Create and manage RUM index

This document shows you how to create the RUM extension and create indexes to optimize full-text search in AlloyDB for PostgreSQL. It provides examples for common use cases, including ranking, phrase searching, and sorting by timestamp.

Before you begin

To create the RUM extension, you must have the alloydb_superuser role. For more information about granting roles, see Add an IAM user or service account to a cluster.

Create the RUM extension

You must create the RUM extension once per database.

  1. Connect to your AlloyDB database using psql or another client. For more information, see Connect to a cluster instance.
  2. Run the following SQL command to create the extension:

    CREATE EXTENSION IF NOT EXISTS rum;
    

Create a RUM index

To optimize full-text search queries, create a RUM index on your data. RUM offers several operator classes for different use cases.

Types of RUM operator classes

The following table summarizes the different RUM operator classes and their primary use cases.

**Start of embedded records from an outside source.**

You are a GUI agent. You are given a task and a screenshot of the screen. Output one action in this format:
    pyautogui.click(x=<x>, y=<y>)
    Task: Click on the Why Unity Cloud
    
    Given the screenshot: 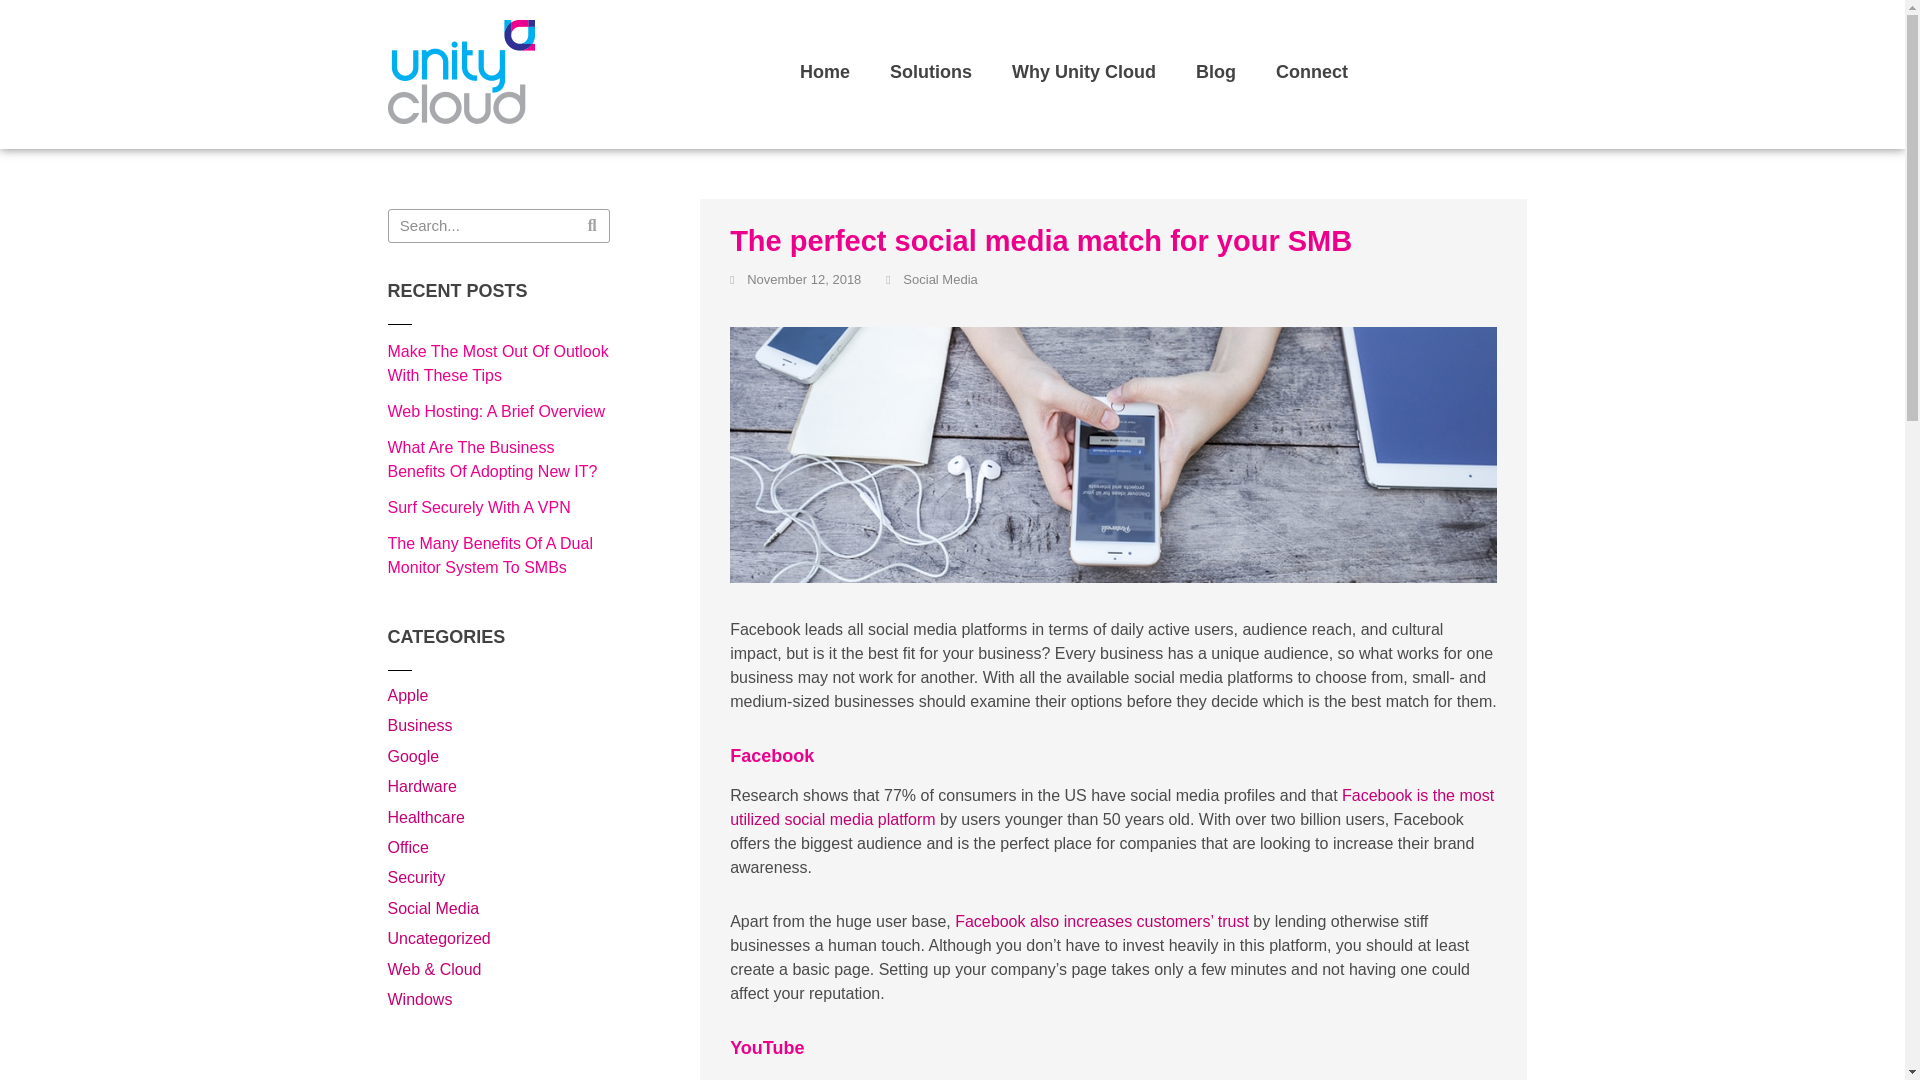 What is the action you would take?
    pyautogui.click(x=1084, y=72)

Operator Class Main Use Case Limitations
rum_tsvector_ops Standard full-text search with ranking and phrase search. N/A
rum_tsvector_hash_ops Smaller index and faster updates for full-text search. Does not support prefix searching.
rum_tsvector_addon_ops Full-text search sorted by another column. N/A
rum_anyarray_ops Searching within array columns. N/A
rum_<TYPE>_ops Indexing scalar types for distance-based queries. N/A
rum_tsvector_hash_addon_ops Hash-based full-text search sorted by another column. Does not support prefix matching.
rum_tsquery_ops Indexing stored tsquery values for reverse search. N/A
rum_anyarray_addon_ops Array search sorted by another column. N/A

Use the rum_tsvector_ops operator class for standard text search that requires fast ranking and phrase search capabilities. This operator class stores the position of each lexeme in the index. The following example creates a table named documents with a content column.

  1. Create a table named documents:

    CREATE TABLE documents (
      id SERIAL PRIMARY KEY,
      title TEXT NOT NULL,
      content TEXT NOT NULL,
      published_at TIMESTAMP WITH TIME ZONE DEFAULT NOW()
    );
    
  2. Populate the documents table with sample data:

    INSERT INTO documents (title, content) VALUES
      ('Title', 'This search engine is working as intended');
    
  3. Add a generated tsvector column to your table. This column automatically stores the processed text and improves query performance:

    ALTER TABLE documents
    ADD COLUMN search_vector tsvector
    GENERATED ALWAYS AS (to_tsvector('english', content)) STORED;
    
  4. Create the RUM index on the new search_vector column:

    CREATE INDEX idx_docs_rum
    ON documents
    USING rum (search_vector rum_tsvector_ops);
    
  5. Query the table using the index. The <=> operator computes the relevance score, or distance, between the document and the query directly from the index, enabling fast sorting:

    SELECT title, content
    FROM documents
    WHERE search_vector @@ to_tsquery('english', 'search <-> engine')
    ORDER BY search_vector <=> to_tsquery('english', 'search <-> engine');
    
  6. Populate documents table with more data:

    INSERT INTO documents (title, content) VALUES ('Title1', 'English is my primary language.');
    INSERT INTO documents (title, content) VALUES ('Title2', 'Google has a great engineering culture');
    
  7. Run a prefix search query. This finds documents containing words that start with eng, such as engineer or english:

    SELECT title, content
    FROM documents
    WHERE search_vector @@ to_tsquery('english', 'eng:*');
    

Use the rum_tsvector_hash_ops operator class to reduce index size and improve update speeds. This class stores a hash of each lexeme instead of the full lexeme. This approach results in a smaller index but does not support prefix searching. The following example assumes that you have a table named documents with a search_vector column.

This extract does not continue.